Microsoft's Surface tablet is a money maker
Atlhough the ultimate success of Microsoft's indigenously designed Surface remains uncertain, we do know that Redmond is making a rather tidy profit off each tablet sold.
Indeed, according to IHS iSuppli analyst Andrew Rassweiler, the $599 Surface RT model with a minimum 32 gigabytes of NAND flash memory and an optional black Touch Cover carries a bill of materials (BOM) of just $271.00, with a $13.00 manufacturing expense.
"The Surface represents a key element in Microsoft’s strategy to transform itself from a software maker into a devices and services provider," explained Rassweiler.

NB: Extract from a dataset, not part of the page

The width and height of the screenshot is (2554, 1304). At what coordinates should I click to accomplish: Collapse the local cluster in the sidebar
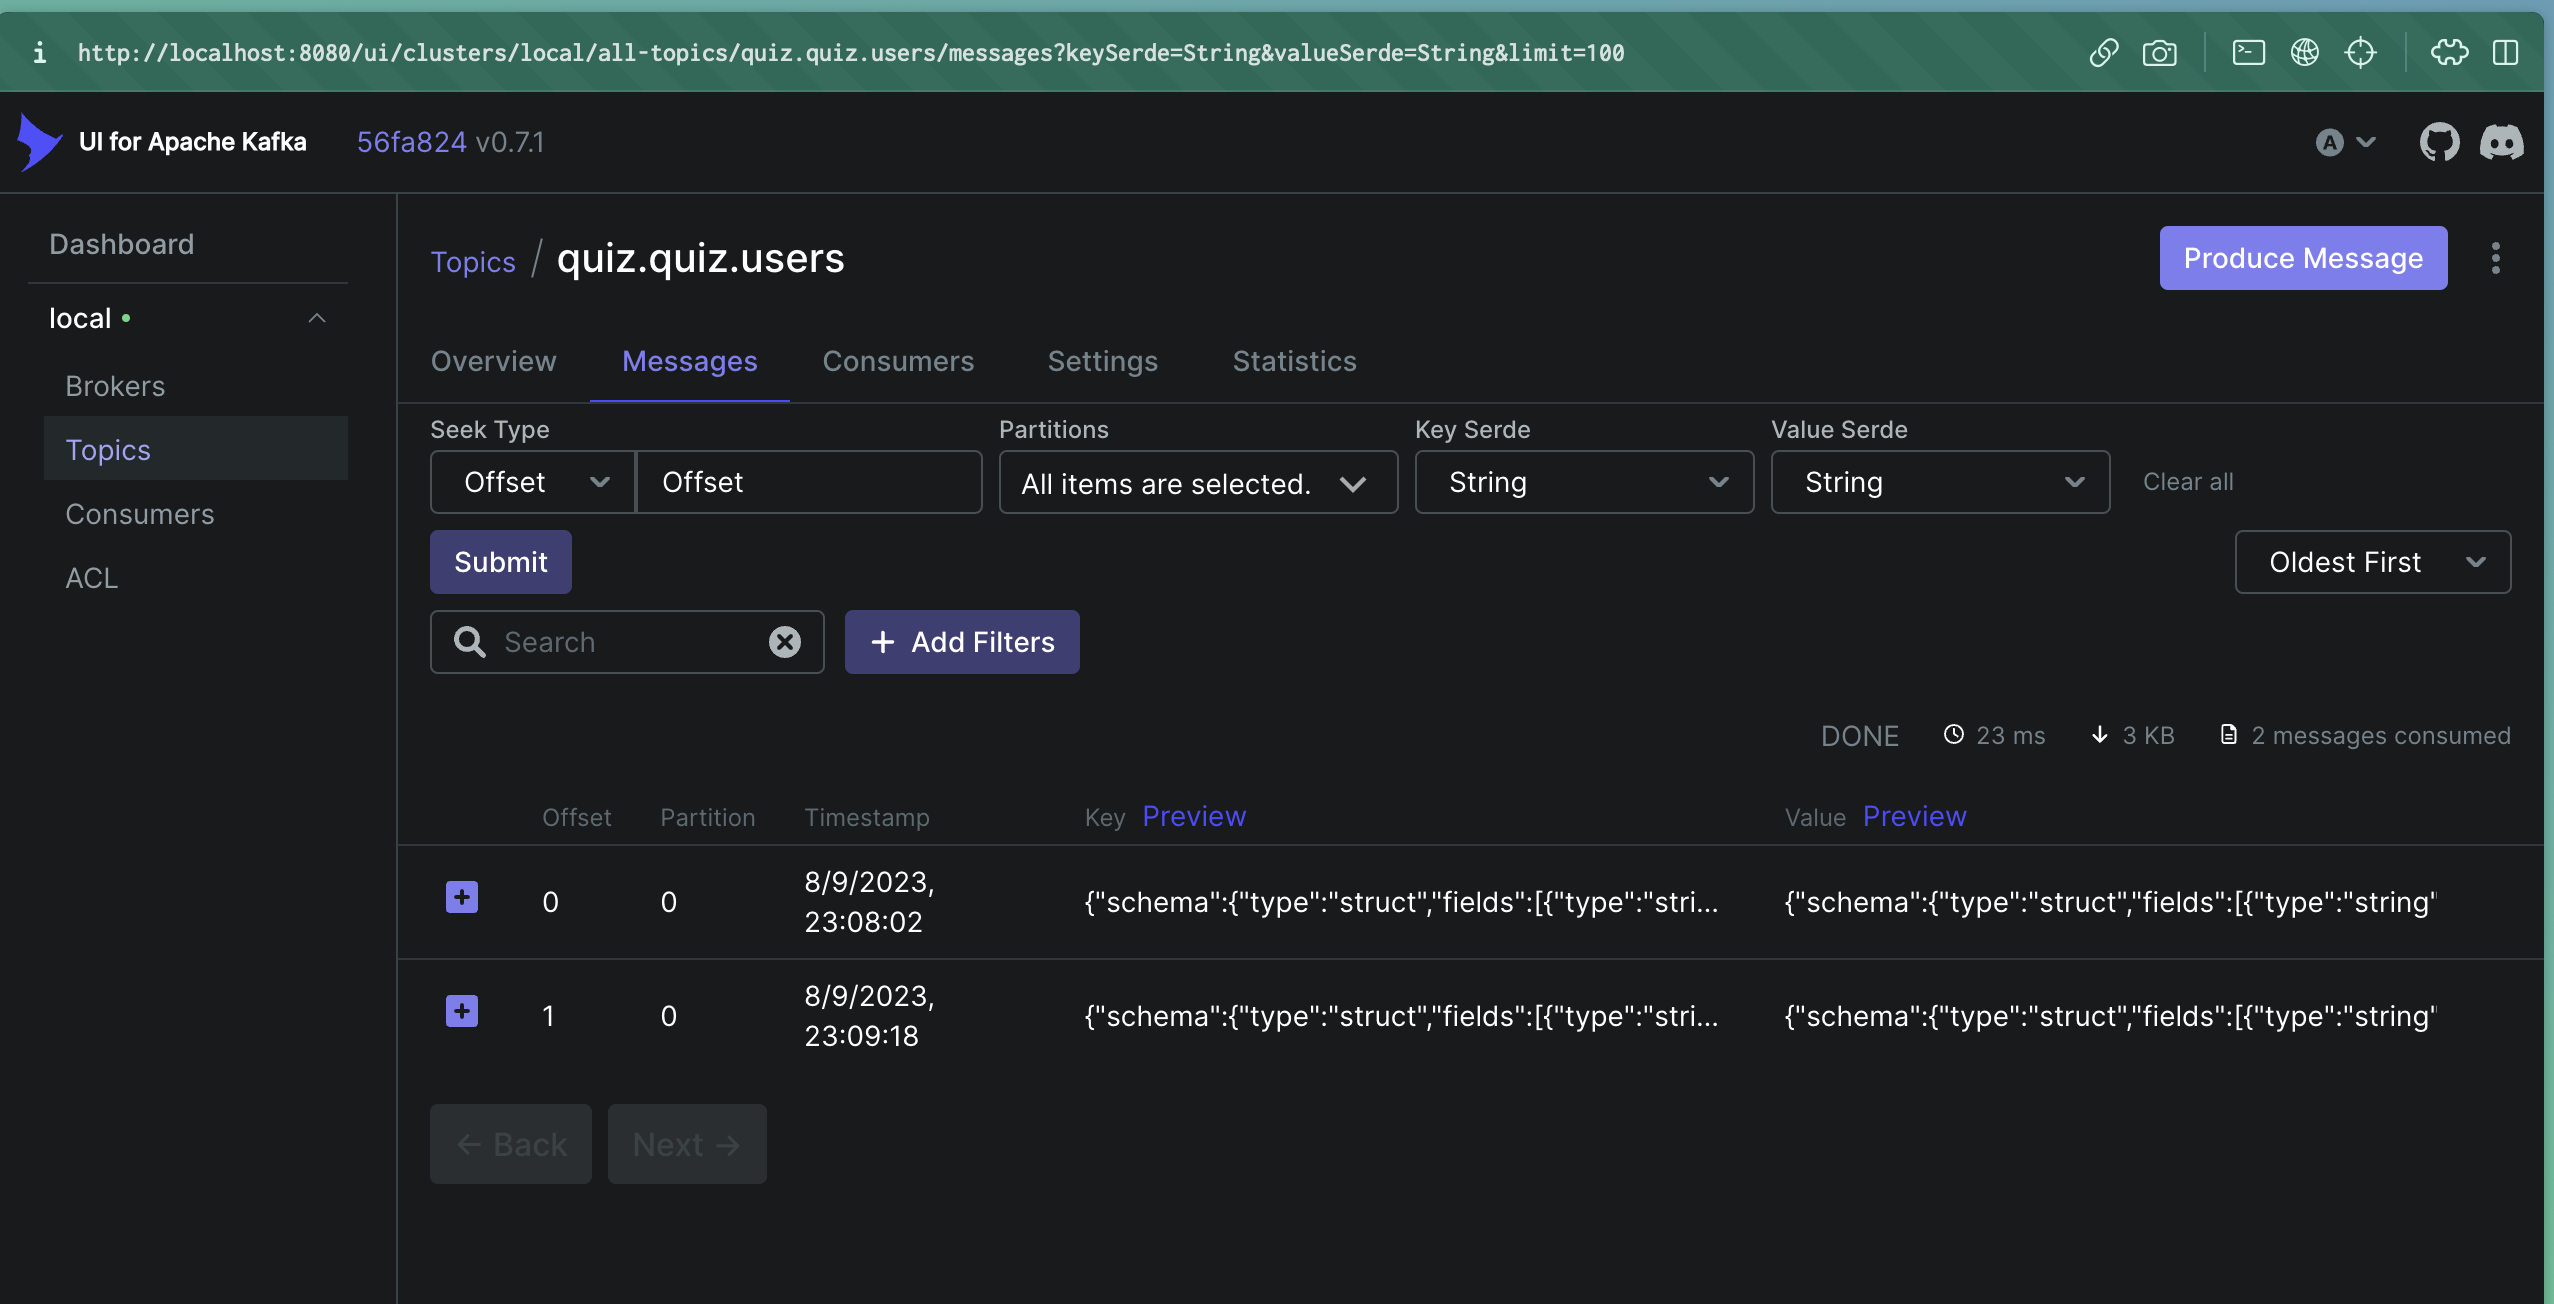pos(317,317)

"Key to this strategy is offering hardware products that generate high profits on their own, similar to what Apple has achieved with its iPad line. From a hardware perspective Microsoft has succeeded with the Surface, offering an impressive tablet that is more profitable, on a percentage basis, than even the lucrative iPad based on current retail pricing."
As Rassweiler notes, at an estimated total BOM and manufacturing cost of $284 and a retail price of $599, the Surface RT generates hardware and manufacturing profits that are, in terms of percentage, higher than the low-end iPad. To be sure, even at a price of $499 without the Touch Cover, Microsoft is expected to generate a profit margin that is greater than the low-end iPad, both in terms of percentage and on a per-unit basis.
"One key differentiating hardware feature of the Surface hardware is the optional Touch Cover, which is essentially a cover that also acts like a full-function keyboard, but uses only capacitive touch sensing to operate. The keyboard works very well and even has a touchpad at the bottom, making the device feel and operate very much like a notebook PC when the Surface sits on its kickstand and the Touch Cover is laid flat," said Rassweiler.
"The Touch Cover represents a best-of-both-worlds approach for the Surface, giving it the most attractive features of both notebook PCs and media tablet. This feature differentiates the Surface from the iPad, [making for] a very compelling product that is impressive. It’s also clearly more Microsoft friendly - so enterprises and major users of Microsoft Office likely will gravitate to this very competent product as a possible substitute to conventional notebook PCs when used for travel."
Essentially, says Rassweiler, the Touch Cover serves as an example of a feature that can encourage users to upgrade to a higher-end model and generate more profits for a company - similar to premium-priced tablets that feature larger quantities of memory.
"With options like the Touch Cover or extra flash, a manufacturer can offer a low-end model at a base price that meets a psychological threshold - $499 in this case - with the hope that consumers will impulsively opt for extra features or memory upgrades that generate major profits," he added.